If you write fiction, you're by yourself. There are certain advantages to that in that you don't have to explain anything to anybody. But when you get in with others who share the loneliness of the whole enterprise, you're not lonely any more.
-Denis Johnson, novelist

In the month of March, I attempted to put myself under heinous pressure and write at every possible second of the day. The intention was to revive the kind of atmosphere I was working in at the end of the third year of my degree. At that time, I had worked until I puked. It had got to the stage where a moment of slacking off was another increase in the possibility of failing the course. Various lecturers were cracking the whip, my nerves were frayed and the end was looming. I was in a state. But somehow I managed to get it all in- just about- and once it was over, the pressure eased and my head cleared. It was like drinking too much and spending days knowing that you're going to spew. When you finally do, it's horrible. But afterwards, when your stomach's empty and your eyes are watering, you feel levelled out, like you've sailed back into a calm coastline estuary after a hellish boat ride through a disturbed sea.

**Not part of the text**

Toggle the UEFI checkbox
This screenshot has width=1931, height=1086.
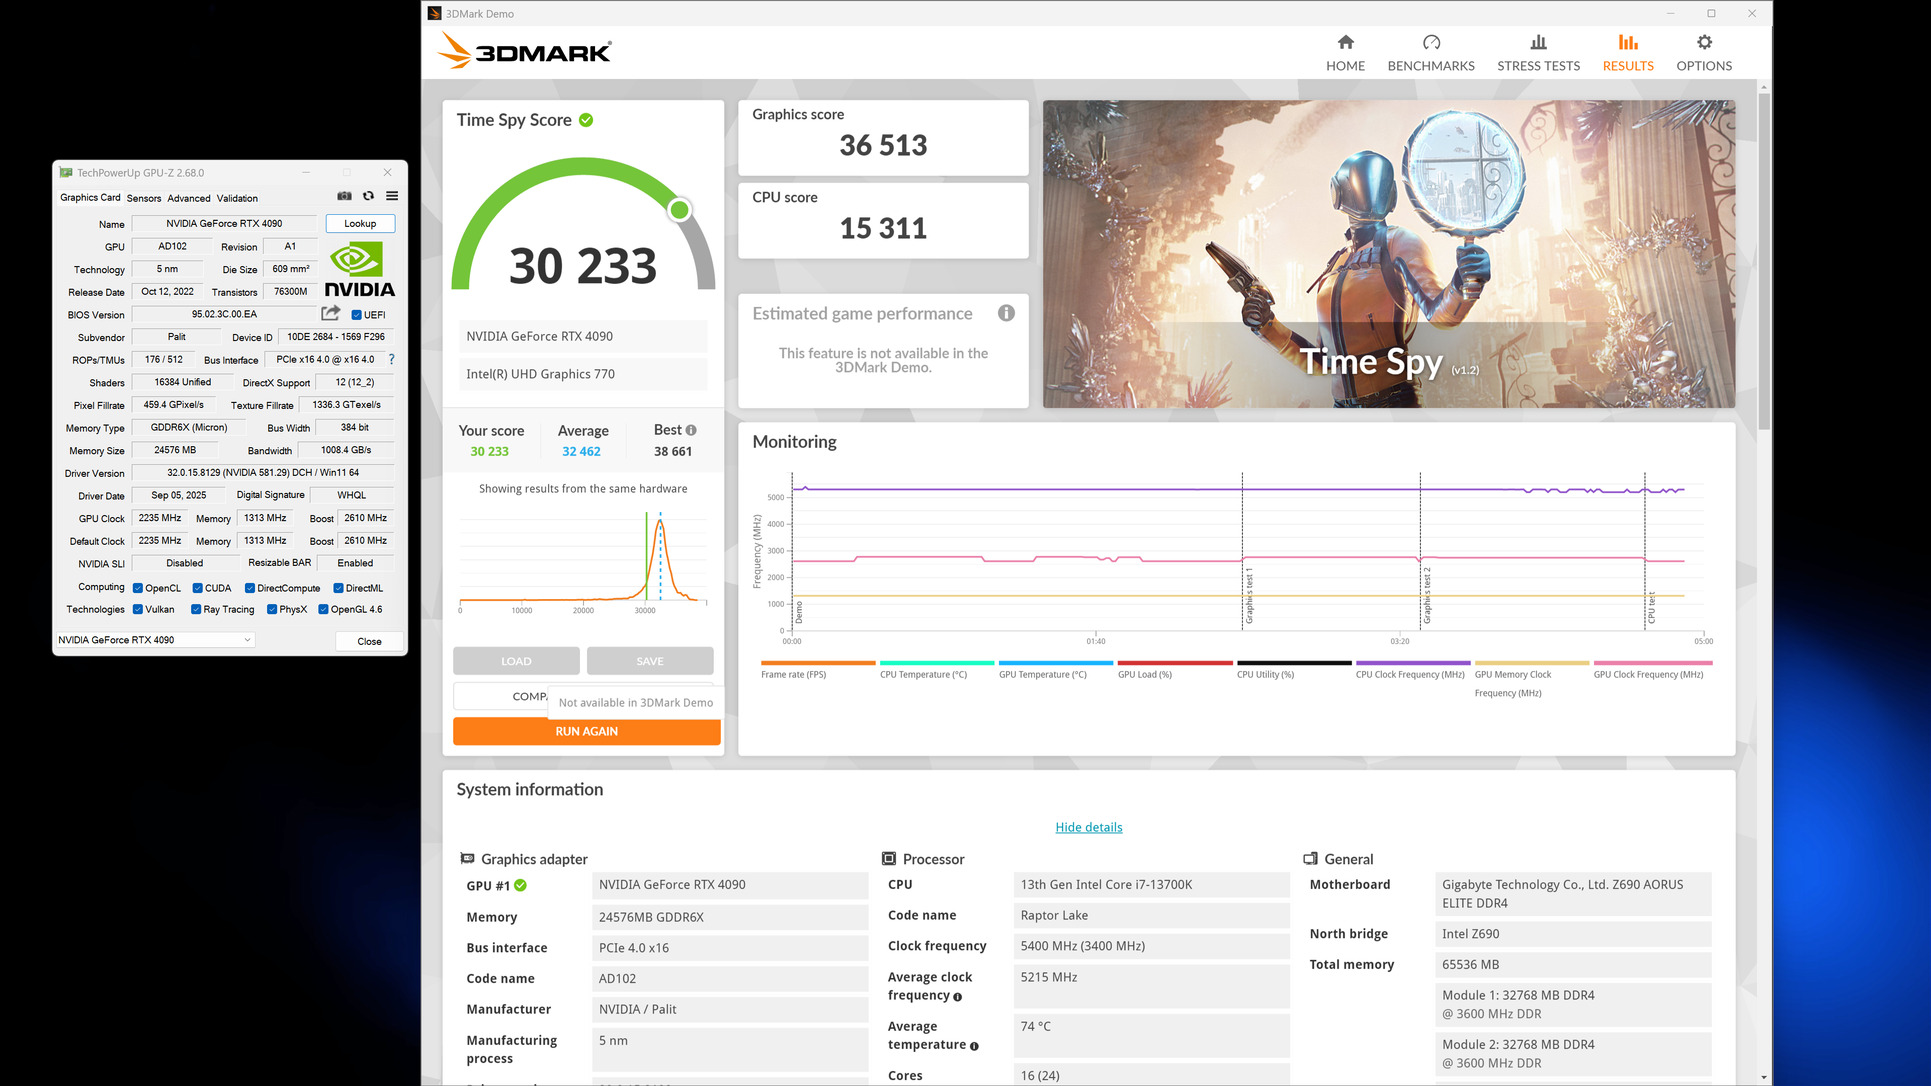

That's how I should feel right now- It's April 2nd, I've written nearly every day in March, I've hammered out some serious wordage and I've battered the review websites- places online where writers can share feedback. I've visited two writers' groups who have given me ideas for more stories and have given me advice an various elements of writing. But now the month is over, and I've had a day off, I don't really feel that relieved. There's a few reasons.

1)I am not a hermit. I have a life, and I have loads going on in it. In order to write that much and that often, I'd have to give up my social life completely- and I neither have the willpower nor the desire to do that. I couldn't do it at uni and I can't do it now.

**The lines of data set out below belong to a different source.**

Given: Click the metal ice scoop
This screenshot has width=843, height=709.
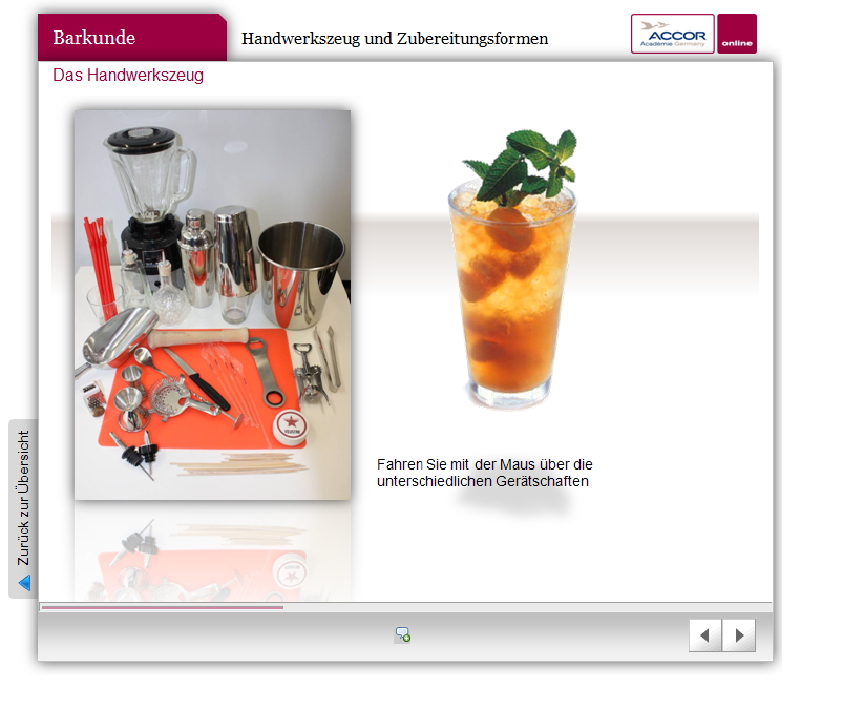Looking at the screenshot, I should [x=118, y=337].
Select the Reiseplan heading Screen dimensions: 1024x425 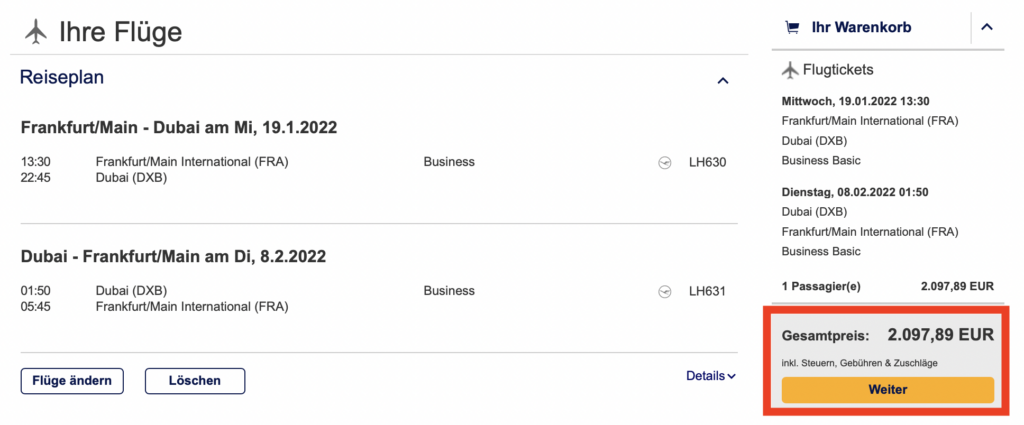[x=62, y=78]
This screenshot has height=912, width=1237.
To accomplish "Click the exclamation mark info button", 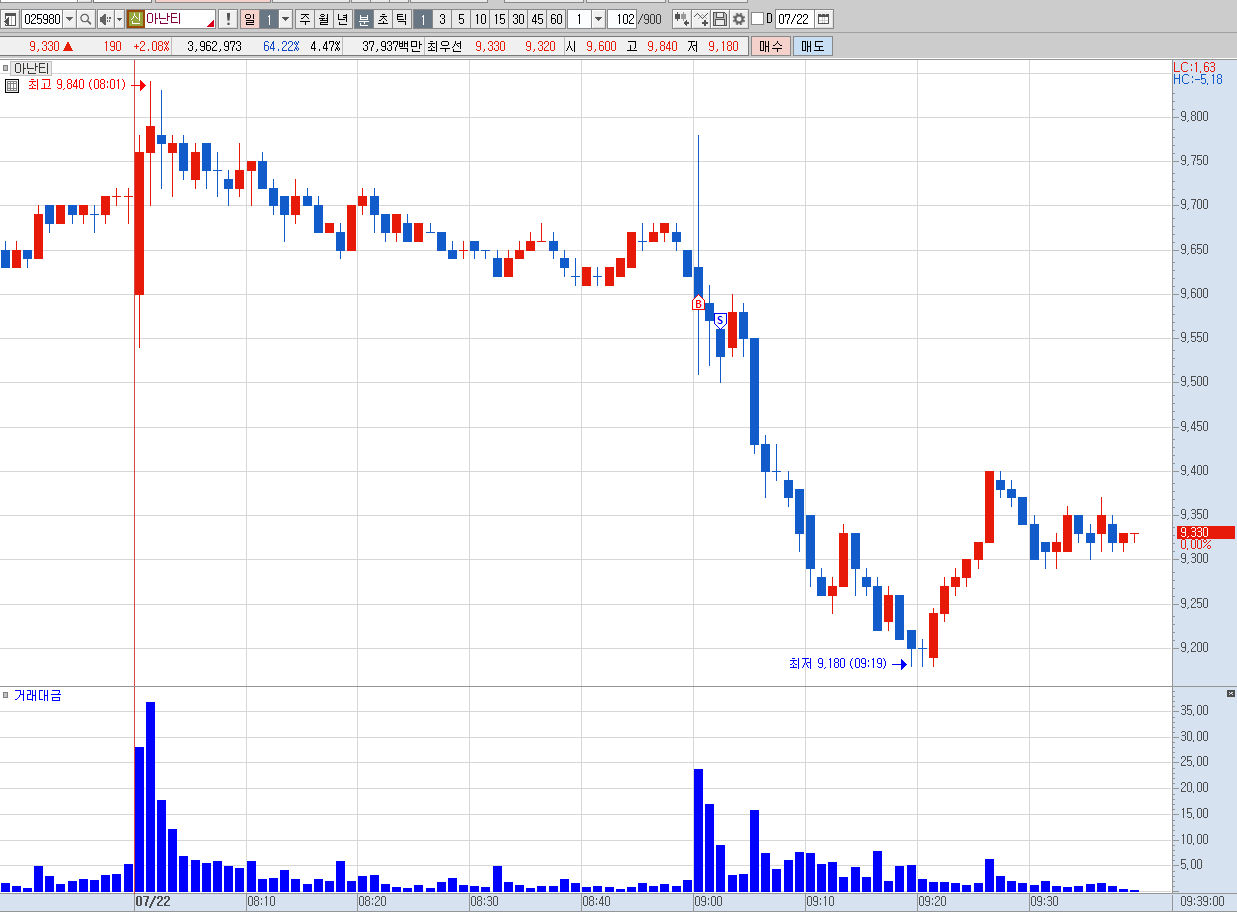I will [x=228, y=19].
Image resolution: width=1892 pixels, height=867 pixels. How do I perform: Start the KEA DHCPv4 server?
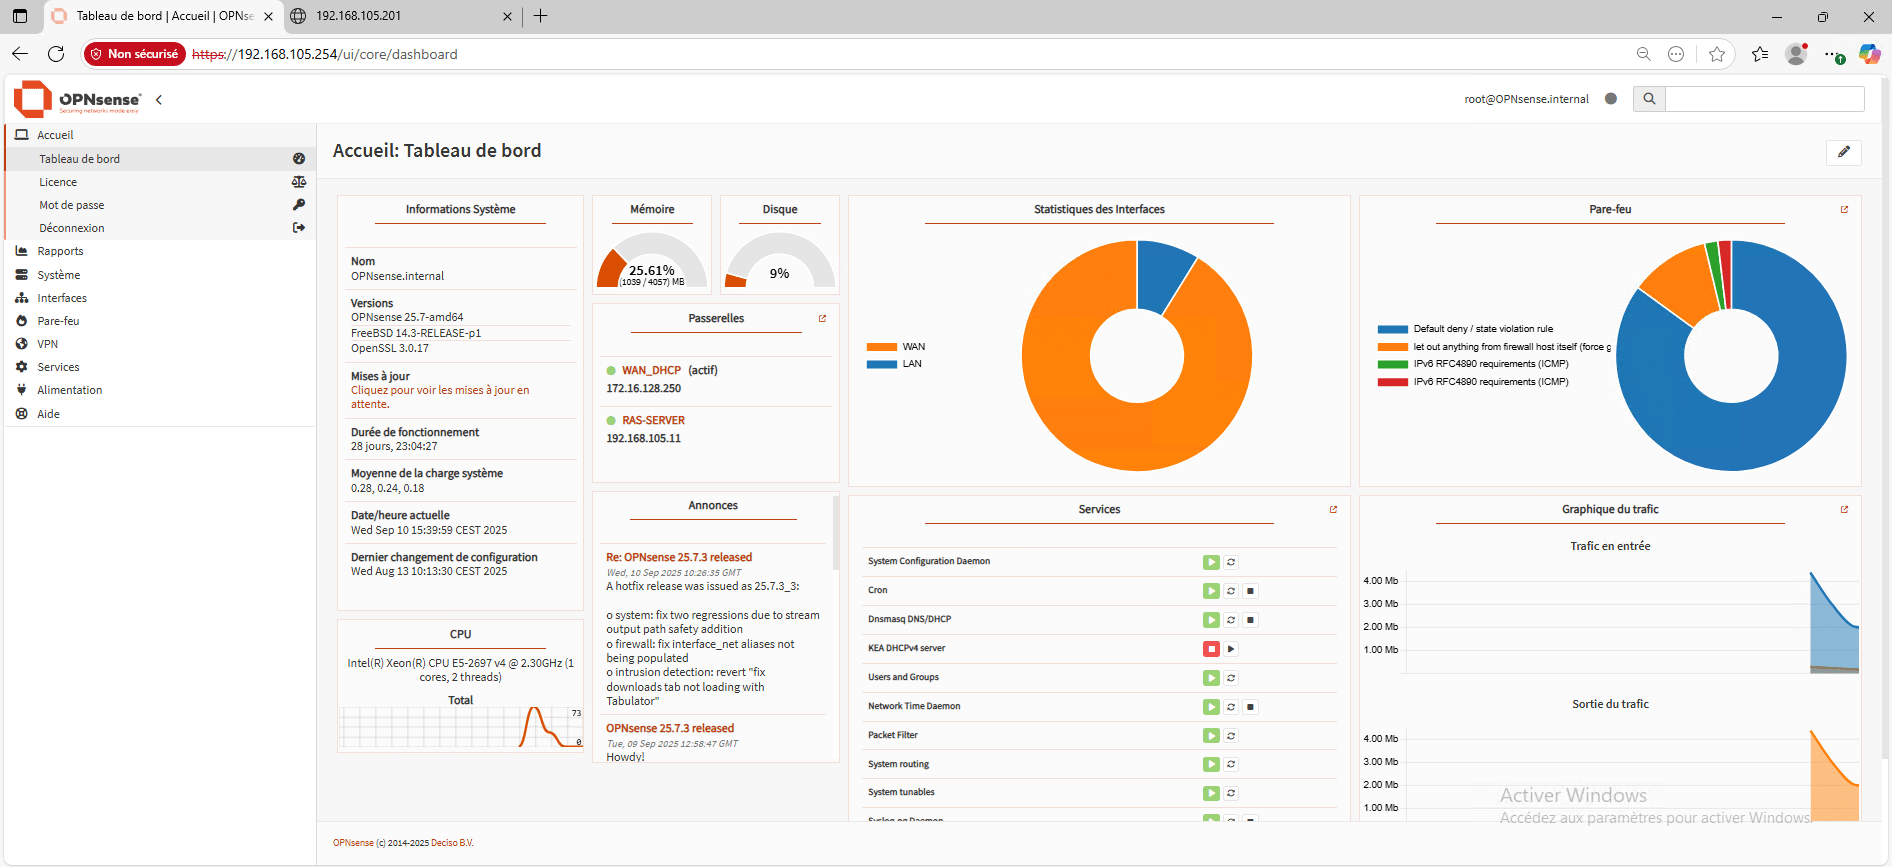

2)When I write, I am the master and the slave. Like all amateurs, I only work as hard as I make myself work. At uni, on the other hand, I had a set deadline- that had already been extended. Lecturers were pestering me daily for overdue work. I grafted or risked failing the course. It's hard instilling that pressure on your own.

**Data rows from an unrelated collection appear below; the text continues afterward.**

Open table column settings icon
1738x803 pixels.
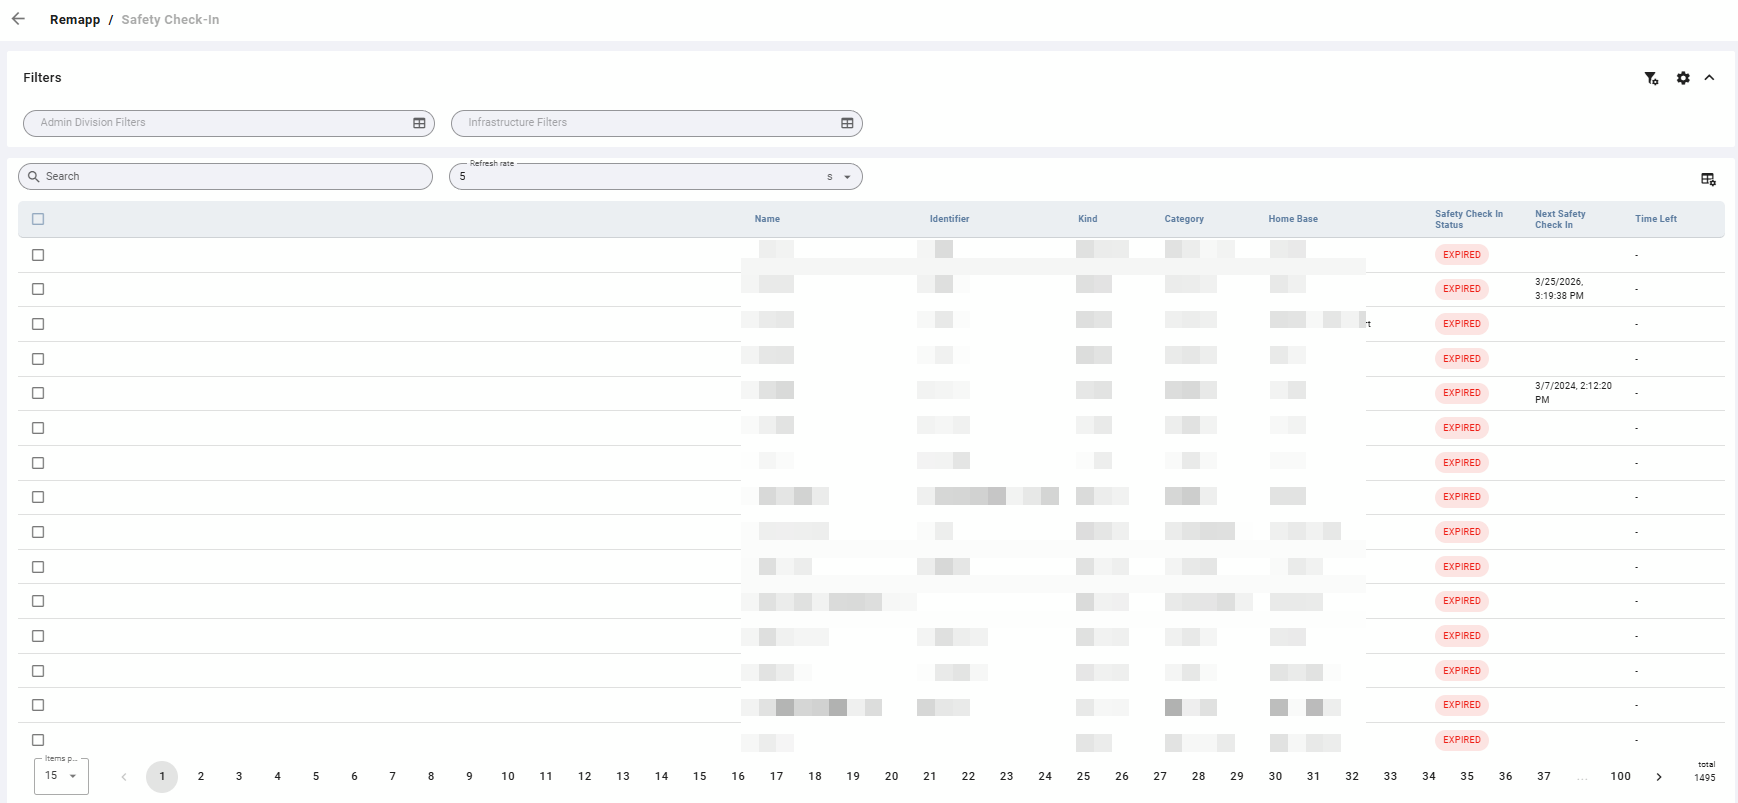click(1708, 179)
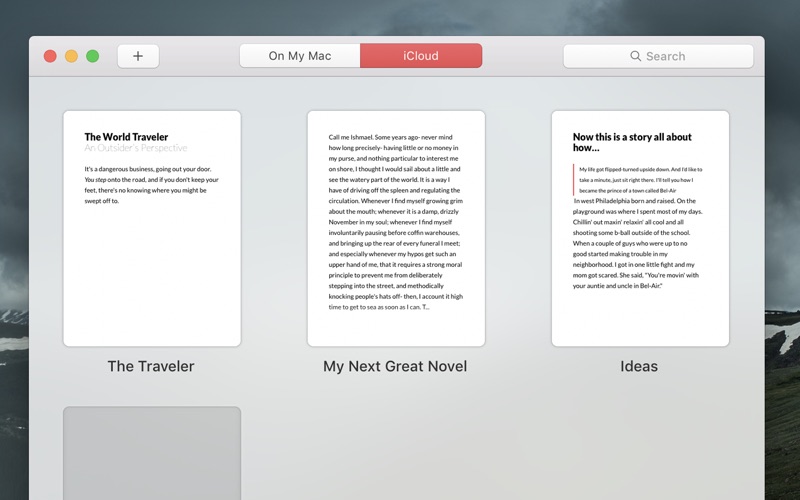Image resolution: width=800 pixels, height=500 pixels.
Task: Switch to the On My Mac tab
Action: tap(300, 56)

3)I have a job as well. Let's not forget that. It's part time, meaning plenty of time to write, but obviously the hours I do work mean I'm not writing. The job comes first, too, meaning I can't stay up 'til stupid o'clock writing, and then drag may arse out of bed and roll into the office. If I'm tired, it's pretty obvious to anyone nearby- I yawn incessantly and forget twice as much as usual, which is already a lot. Having said that, I was on leave most of the month. So I have written a lot. However...

4)I don't have much to show for the work I've done. I've completed first drafts for maybe seven pieces this month. I only upload second drafts to Facebook and, normally. I use feedback to make adjustments. I've spent hours and hours on review websites for writers, firing out advice for others and occasionally getting reviews in return. is my regular site, and I've garnered a stupidly high amount of credits for the reviews I've given. Normally, the more reviews you give, the more credits you get and the more reviews you receive to spend the credits on. Over the last few months- particularly in March- I've only received a few reviews in return for the work. I've also requested refunds on a lot of reviews that weren't helpful. I've tried a few other similar writing sites, but I didn't think they were as easy to use. Also, a lot of writers on other sites weren't as talented as those on Urbis- in terms of their own writing and their ability to dish out constructive criticism. So for the moment, I'll have to be patient. And so will the legions of my avid blog readers.


On the whole, it's hard to push yourself to a crazy level of stress. One part of your brain, I'm guessing, is reflexive. It knows there isn't the justification for the graft, and stops the other part that just wants to push and push.

I fancy a short break from writing, although not for long. A few days to clear my head would be nice. I'll get to the gym a bit more. I've got a pile of DVDs waiting to be watched. I'll get out and do things and meet people like normal human beings do... then I'll wait for the itch to write again.